Is “Keto” the Key to Reversing Diabetes?

Ketone ZoneSEATTLE -- A wave of recent studies show that in many cases, type 2 diabetes is partly or wholly reversible with high fat, very low carb ketogenic diets.

Speakers at the Personalized Lifestyle Medicine Institute 5th annual Thought Leaders Consortium urged the clinical community to radically re-think the received wisdom about this common disorder, and start applying diet and lifestyle programs that actually address the root causes of the condition.

Fresh data from an ongoing study of 232 overweight or obese women and men with type 2 diabetes (average age 54 years, average BMI of 41), provide evidence that after 10 weeks on a carefully-formulated low-carb ketogenic diet, 36% were able to stop insulin therapy completely, while an additional 51% were able to significantly lower their doses.

Mean hemoglobin A1c (HbA1c) measures dropped from 7.5% to 6.5%, with 56% of the participants reaching A1c levels below the diagnostic threshold for diabetes. This was accompanied by clinically significant weight loss in 71% of cases (McKenzie A, et al. JMIR Diabetes. 2017 2 (1): e5).

Though many clinicians and researchers have long predicted the possibility, this is the first large-scale study to show that major biomarkers of type 2 diabetes can be consistently shifted in the right direction via dietary interventions.

“We are very pleased with what we are seeing,” said Stephen Phinney, MD, PhD, Chief Medical Officer and co-founder of Virta Health, a San Francisco based clinic specializing in lifestyle-based treatment of diabetes and related metabolic diseases. “And all of this is based on eating to satiety. There are no additional medications, no calorie counting, no anxiety.”

Dr. Phinney told PLMI attendees that while he hesitates to say ketogenic diets can “cure” diabetes, he is firmly convinced they can help to reduce its morbidity, mortality and financial cost.

“We are scientists, so we stick to what the data allow us to say. We’re not saying this is cure or remission. But we are able to take biomarkers of this disease and make them much better. Maybe in 5 years, we can talk about remission.”

The study, a collaboration between Virta and researchers at Indiana University Health, will continue for a total of two years.

Old Idea, New Applications

The notion that prolonged ketosis can increase insulin sensitivity, normalize glucose and engender health in people with diabetes is not new. Elliott Joslin himself recognized the phenomenon. Preliminary trials documenting the benefits of strict carb restriction go back to the mid-1970s, when Bistrian and colleagues showed that seven out of seven insulin-treated diabetics no longer needed insulin after 19 days on a very low calorie (600-800 kcal/day) ketogenic diet (Bistrian et al.
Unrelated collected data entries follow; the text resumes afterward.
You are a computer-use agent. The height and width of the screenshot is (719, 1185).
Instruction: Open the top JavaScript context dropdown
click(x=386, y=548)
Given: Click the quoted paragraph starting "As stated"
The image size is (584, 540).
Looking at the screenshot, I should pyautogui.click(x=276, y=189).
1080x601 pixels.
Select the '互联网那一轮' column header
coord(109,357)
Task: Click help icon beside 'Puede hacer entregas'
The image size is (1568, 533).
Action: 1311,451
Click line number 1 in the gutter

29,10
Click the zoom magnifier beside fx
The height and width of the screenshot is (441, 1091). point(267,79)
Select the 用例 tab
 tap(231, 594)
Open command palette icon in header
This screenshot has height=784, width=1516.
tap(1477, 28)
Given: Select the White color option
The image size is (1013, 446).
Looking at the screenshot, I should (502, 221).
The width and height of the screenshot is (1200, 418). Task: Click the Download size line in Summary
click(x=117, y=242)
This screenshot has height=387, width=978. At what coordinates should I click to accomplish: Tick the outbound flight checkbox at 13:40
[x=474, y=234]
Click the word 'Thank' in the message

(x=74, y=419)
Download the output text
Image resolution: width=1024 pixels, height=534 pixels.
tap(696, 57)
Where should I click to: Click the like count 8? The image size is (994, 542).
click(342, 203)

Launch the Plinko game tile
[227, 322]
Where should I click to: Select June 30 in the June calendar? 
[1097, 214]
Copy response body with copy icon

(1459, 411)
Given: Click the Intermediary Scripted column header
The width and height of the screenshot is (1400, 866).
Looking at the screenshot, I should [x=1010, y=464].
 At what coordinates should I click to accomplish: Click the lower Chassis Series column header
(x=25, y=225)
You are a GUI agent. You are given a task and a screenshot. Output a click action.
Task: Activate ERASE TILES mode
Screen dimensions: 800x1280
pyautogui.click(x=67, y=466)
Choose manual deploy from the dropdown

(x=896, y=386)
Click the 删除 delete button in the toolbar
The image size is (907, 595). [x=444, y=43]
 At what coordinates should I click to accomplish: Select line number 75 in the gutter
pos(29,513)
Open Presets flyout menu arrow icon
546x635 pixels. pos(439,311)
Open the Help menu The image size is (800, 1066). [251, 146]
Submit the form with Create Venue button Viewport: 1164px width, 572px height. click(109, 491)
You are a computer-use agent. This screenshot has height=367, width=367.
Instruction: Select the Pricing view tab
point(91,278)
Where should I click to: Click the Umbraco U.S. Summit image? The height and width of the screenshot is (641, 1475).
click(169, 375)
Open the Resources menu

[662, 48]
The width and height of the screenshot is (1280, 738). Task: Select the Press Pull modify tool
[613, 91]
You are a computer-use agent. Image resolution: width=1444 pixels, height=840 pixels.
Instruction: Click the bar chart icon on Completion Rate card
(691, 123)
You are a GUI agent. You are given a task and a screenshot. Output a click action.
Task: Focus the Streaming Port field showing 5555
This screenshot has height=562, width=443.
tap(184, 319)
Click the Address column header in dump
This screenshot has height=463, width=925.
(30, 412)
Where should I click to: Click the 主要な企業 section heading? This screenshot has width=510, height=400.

Diabetes. 1976; 25(6): 494-504).

Several other studies since the 70s have shown similar results. The problem is that these studies were mostly done in institutional settings, not out in the real world of patients’ lives. Secondly, intense caloric restriction is not sustainable over the long term.

What’s changed over the last 40 years is the depth of scientific understanding about how ketosis affects metabolism, and the skill with which clinicians—and health coaches—are now able to implement ketogenic diets.

The gist of this strategy involves shifting the body’s metabolism from a state of glycolysis, in which energy is supplied by glucose, to ketosis, in which the body burns fat-derived ketones as its main fuel. Ketone production is highest when glycogen stores are depleted, insulin is low, and glucagon and epinephrine levels are high.

“Long chain fatty acids are bulky fuels, like unsplit logs,” explained Dr. Phinney. They can’t easily circulate in blood, and are not readily transported across cell and mitochondrial membranes. But if the liver cuts a long-chain fat into shorter chains---say, a 16-carbon palmitate gets split into four molecules of the 4-carbon beta-hydroxybutyrate (BOHB)--it becomes water soluble and much more metabolically useful.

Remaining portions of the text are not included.